** Brief **
Please express as a JSON list of strings the listing from the line containing "Click the Manchester City crest icon" through the line containing "pyautogui.click(x=379, y=297)", one string per line and blank lines left out.

** Entries shown **
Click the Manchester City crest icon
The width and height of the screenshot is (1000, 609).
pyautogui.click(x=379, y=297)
---
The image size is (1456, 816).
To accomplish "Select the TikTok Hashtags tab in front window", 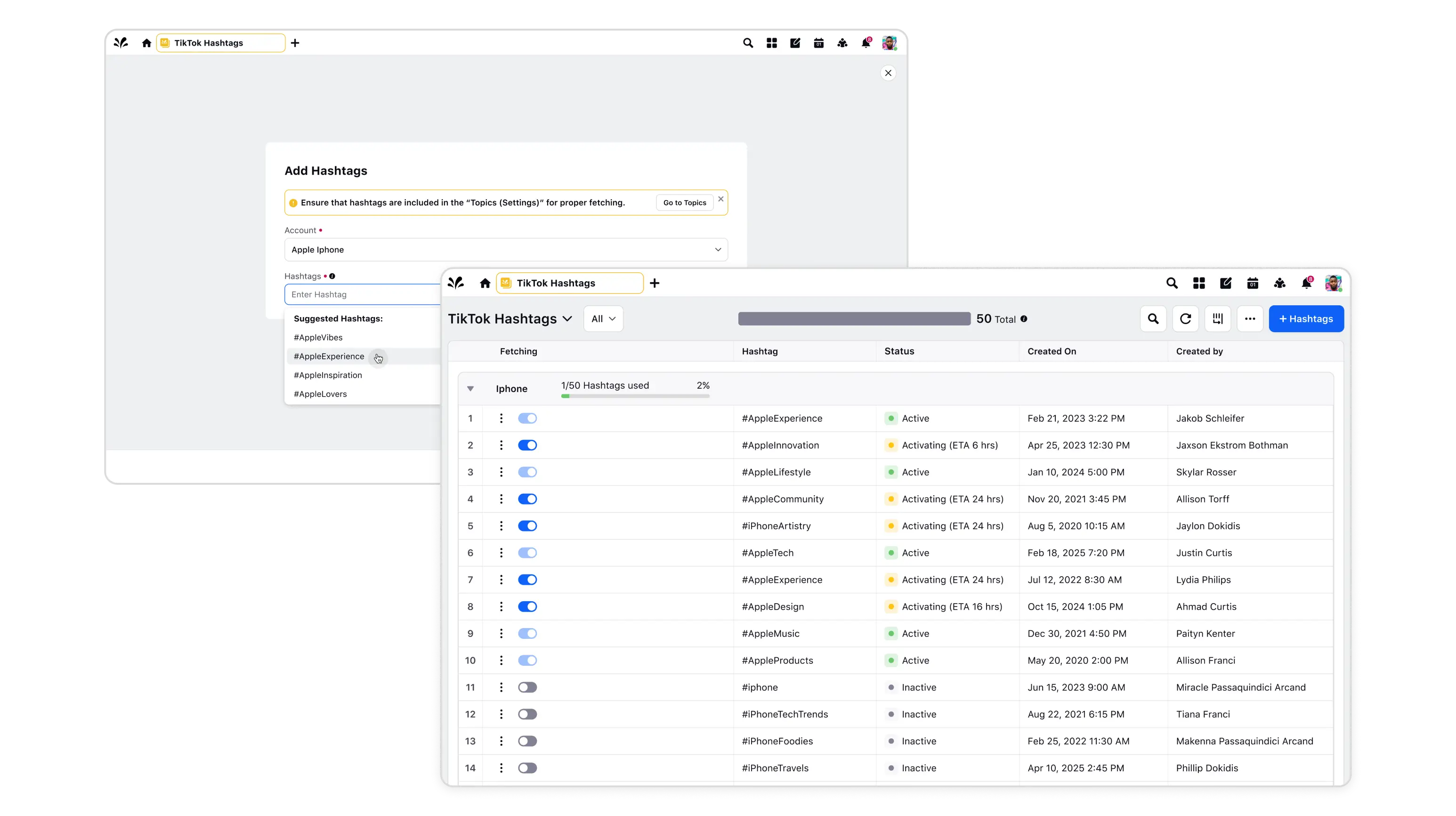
* * *
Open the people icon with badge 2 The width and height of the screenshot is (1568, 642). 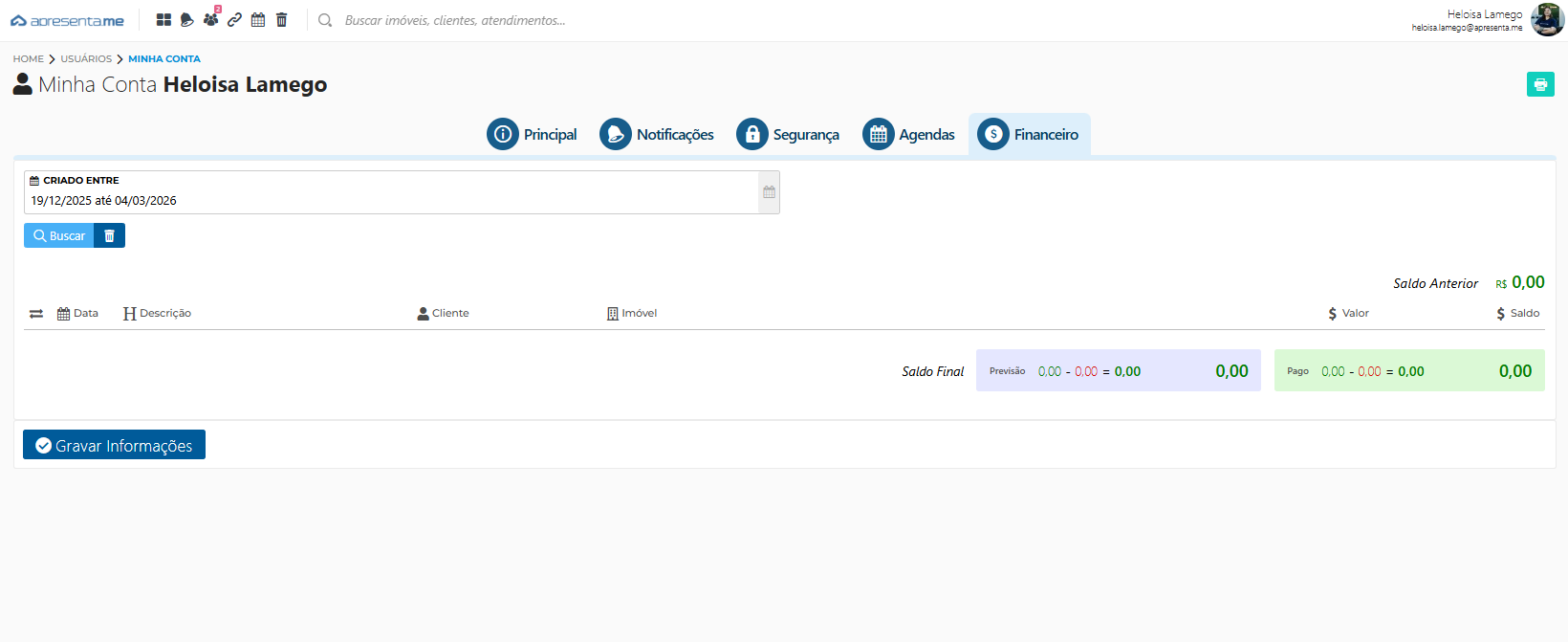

** Task solution **
[
  "Click the Manchester City crest icon",
  "The width and height of the screenshot is (1000, 609).",
  "pyautogui.click(x=379, y=297)"
]